Being Wittgenstein’s birthday, reminded me that, at the end of last week, I’d listened to a 2015 Royal Institute of Philosophy talk “Why Wittgenstein Matters” by Ian Ground.

Sadly audio only, even though the speaker uses a few slides that we don’t see, but a very interesting talk. Partly about the importance of Witt in terms of his distorting effect on philosophy generally, but also a good summary of what his most important thoughts actually were.

Main reason for posting the link now is that the reminders reminded me I’d noticed in the side-bar to the above another Witt “RIoP” lecture by Rupert Read of a similar vintage.

Now I am prejudiced against RR thanks to his extremist Extinction Rebellion / end-of-civilisation links, and one particular experience of his unpleasant interaction on an IAI “How The Light Gets In” panel. But I had noticed he was a Witt scholar, and in fact has a book out in 2021 “Wittgenstein’s Liberatory Philosophy”. So I guess I should listen to what he actually has to say bout Witt. (He has done more talks / interviews to support his book publication, but this predates that.)

He’s clearly already on his anti-technological-progress agenda. New technological innovation isn’t progress, economic growth or development isn’t progress – no arguments there. Scientism isn’t the solution to all our problems – the source of all progress – in the real world – agreed, absolutely.

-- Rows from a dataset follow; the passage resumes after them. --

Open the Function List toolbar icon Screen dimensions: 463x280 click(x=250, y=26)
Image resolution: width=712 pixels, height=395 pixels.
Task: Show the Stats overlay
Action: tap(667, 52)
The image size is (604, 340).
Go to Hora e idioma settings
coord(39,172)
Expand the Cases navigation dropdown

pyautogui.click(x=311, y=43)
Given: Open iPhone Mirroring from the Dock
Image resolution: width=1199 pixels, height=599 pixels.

Problem for me is he seems to be advocating the opposite – explicitly advocating against these. Justifying his anti-establishment, destructive, anarchic, rebellion. No argument we need more enlightened values of what progress could and should be. A proper conservative ecologism, as opposed to neo-libertarianism, as opposed to economic “sustainability”. Seems we may agree strategically (aims of conservative values) even if I’d disagree on destructive tactics. But it is indeed memetic – rescuing our minds from dominating, infectious ideologies that have become part of received wisdom. Anti-establishment in that sense. It is where Wittgenstein fits.

Flourishing, wisdom … what’s not to like.